米国の金融システム危機を治癒するには、膨大な金額の税金を投入しなければならない。しかし、それには国民的合意の形成が必要だ。その非常に高いハードルをオバマ政権が越えられるか否かが今後の世界経済にとって最大のポイントとなる。

 「なぜ高給を得ていたウォール街幹部を救済するのか?」という米国民の激しい反発を抑え込まなければ、TARP(不良資産救済プログラム)の予算増額は実現できない。民主主義国家ゆえの難しさが存在している。
 
 民主主義と経済成長の関係を整理したコラムが米セントルイス連銀のウェブサイトに載っている。生徒の勉強の助けになるように、討論のポイントも添えられていた。
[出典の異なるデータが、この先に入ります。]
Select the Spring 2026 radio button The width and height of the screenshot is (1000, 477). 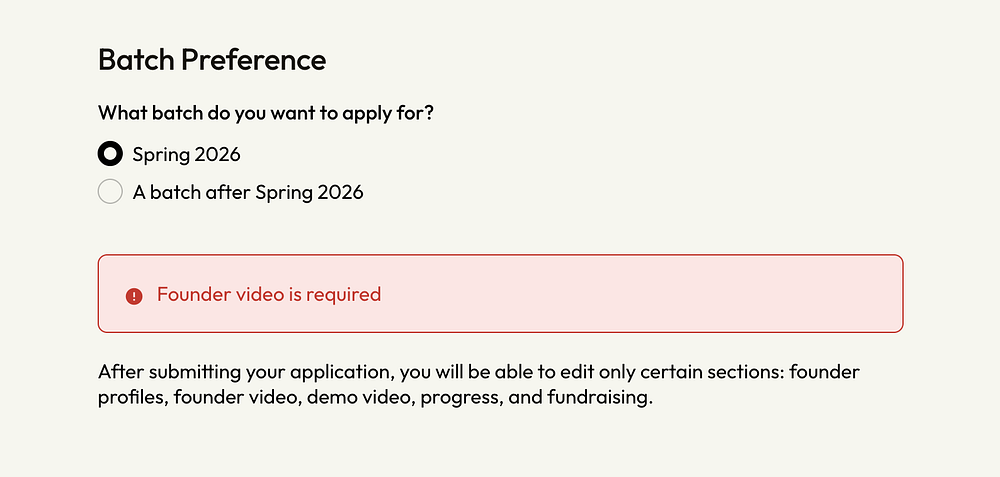pos(110,154)
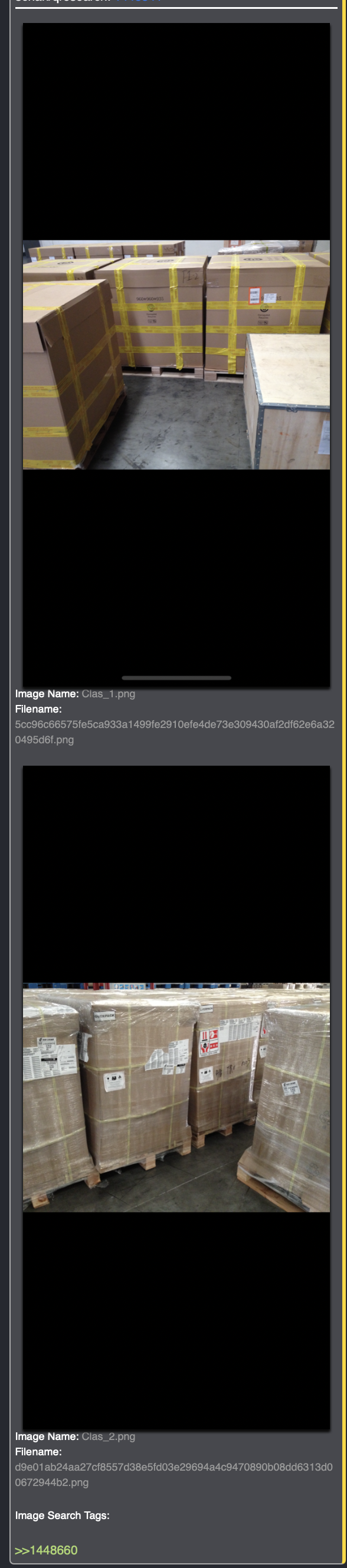Click the Clas_2.png image name text
Viewport: 347px width, 1568px height.
(109, 1436)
 経済学者バローが1960年から90年にかけて100ヵ国を調べたところ、国民の政治的権利が拡大した国において成長が高まっていた。しかし、すでに中程度の民主主義が達成されていた国では、さらなる政治的権利の獲得は、所得の再配分政策経済を招き、成長を鈍化させたという。

 バローの結論は、民主主義の進展は成長にとってややネガティブというニュアンスだが、それと視点が異なる分析もある。ある研究は、政府による富の収奪の抑制と経済成長とのあいだに強い関連性が見られると示している。